The argument is not the same thing as the operative policy. The policy would come in after the argument is won. The operating policy could not avoid being a "force for the spread of atheism".
There are 3 million teachers teaching 50 million students in 90,000 public schools. A secular public school science program would necessitate them ALL being content to teach an anti-religion curriculum. In the Soviet Union, where such a school programme operated teachers were either Communist Party members or approved by Communist Party members and controlled by them.
Hence a secular system would operate right through teacher selection, curriculum and administration all the way up to Washington. Religious people would have to be excluded from the whole system and, to make sense, all private schools would need to be brought into line. As would schools in the overseas "territories".

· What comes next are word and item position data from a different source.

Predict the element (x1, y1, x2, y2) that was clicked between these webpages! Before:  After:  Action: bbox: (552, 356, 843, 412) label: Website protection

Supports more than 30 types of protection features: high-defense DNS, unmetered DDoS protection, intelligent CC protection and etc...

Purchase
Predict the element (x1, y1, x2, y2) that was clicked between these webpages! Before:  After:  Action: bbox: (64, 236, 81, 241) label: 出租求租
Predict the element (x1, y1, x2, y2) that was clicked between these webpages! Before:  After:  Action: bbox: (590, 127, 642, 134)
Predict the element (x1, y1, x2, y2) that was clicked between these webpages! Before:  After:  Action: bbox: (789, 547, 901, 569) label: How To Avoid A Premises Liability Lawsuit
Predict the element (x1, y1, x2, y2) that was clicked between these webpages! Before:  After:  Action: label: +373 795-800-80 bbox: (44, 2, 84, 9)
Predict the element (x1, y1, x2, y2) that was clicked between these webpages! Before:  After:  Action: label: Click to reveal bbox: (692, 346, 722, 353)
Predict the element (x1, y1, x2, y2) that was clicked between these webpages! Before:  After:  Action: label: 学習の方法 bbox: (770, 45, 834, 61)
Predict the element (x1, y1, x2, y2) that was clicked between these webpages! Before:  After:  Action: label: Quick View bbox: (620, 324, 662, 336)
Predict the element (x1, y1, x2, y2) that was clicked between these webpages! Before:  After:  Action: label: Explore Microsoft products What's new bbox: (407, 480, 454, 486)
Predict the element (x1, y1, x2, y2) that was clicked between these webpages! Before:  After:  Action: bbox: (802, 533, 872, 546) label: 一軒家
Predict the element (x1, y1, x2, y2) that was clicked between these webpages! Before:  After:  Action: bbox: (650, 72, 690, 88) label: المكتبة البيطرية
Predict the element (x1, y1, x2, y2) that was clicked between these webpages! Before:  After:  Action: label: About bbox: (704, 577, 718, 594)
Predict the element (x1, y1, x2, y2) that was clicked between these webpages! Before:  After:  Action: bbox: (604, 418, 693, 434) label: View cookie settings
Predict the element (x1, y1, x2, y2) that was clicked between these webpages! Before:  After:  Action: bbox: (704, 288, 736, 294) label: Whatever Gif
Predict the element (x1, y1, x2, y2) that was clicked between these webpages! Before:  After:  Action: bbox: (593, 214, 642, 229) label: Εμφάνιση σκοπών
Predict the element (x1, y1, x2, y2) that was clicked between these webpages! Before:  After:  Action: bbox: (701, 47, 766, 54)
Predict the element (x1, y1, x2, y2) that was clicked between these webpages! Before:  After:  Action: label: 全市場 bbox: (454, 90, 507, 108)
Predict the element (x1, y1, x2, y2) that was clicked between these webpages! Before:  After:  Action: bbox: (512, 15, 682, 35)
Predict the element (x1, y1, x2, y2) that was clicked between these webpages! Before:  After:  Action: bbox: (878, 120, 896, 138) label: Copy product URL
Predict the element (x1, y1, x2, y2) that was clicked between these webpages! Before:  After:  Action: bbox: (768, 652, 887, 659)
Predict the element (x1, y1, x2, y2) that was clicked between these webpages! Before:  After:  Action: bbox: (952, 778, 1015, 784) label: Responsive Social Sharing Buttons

With average salaries of teachers being a trifling $46,000 (I read) the statistics of intelligence would obviously result in a relatively talent free teaching profession operating in circumstances where tacit approval was given for student's religious attitudes being dismissed with sneers (as unofficial asides not in the curriculum) such as "dumbass" and "superstitious nonsense" and "lame-brained" with jocular references to Flying Spaghetti Monsters and other entities which these threads exhibit in profusion. One only need imagine the anti-IDers on here teaching classes but on a nationwide basis and deriving their numbers, the 3 million, from that section of the population which is signed up to the whole of the left's agenda and a goodly proportion likely to be militant about the matters involved which it would be bootless to mention as they are so well known.
In my view such a scenario would usher in not just the spread of atheism but the spread of Communism.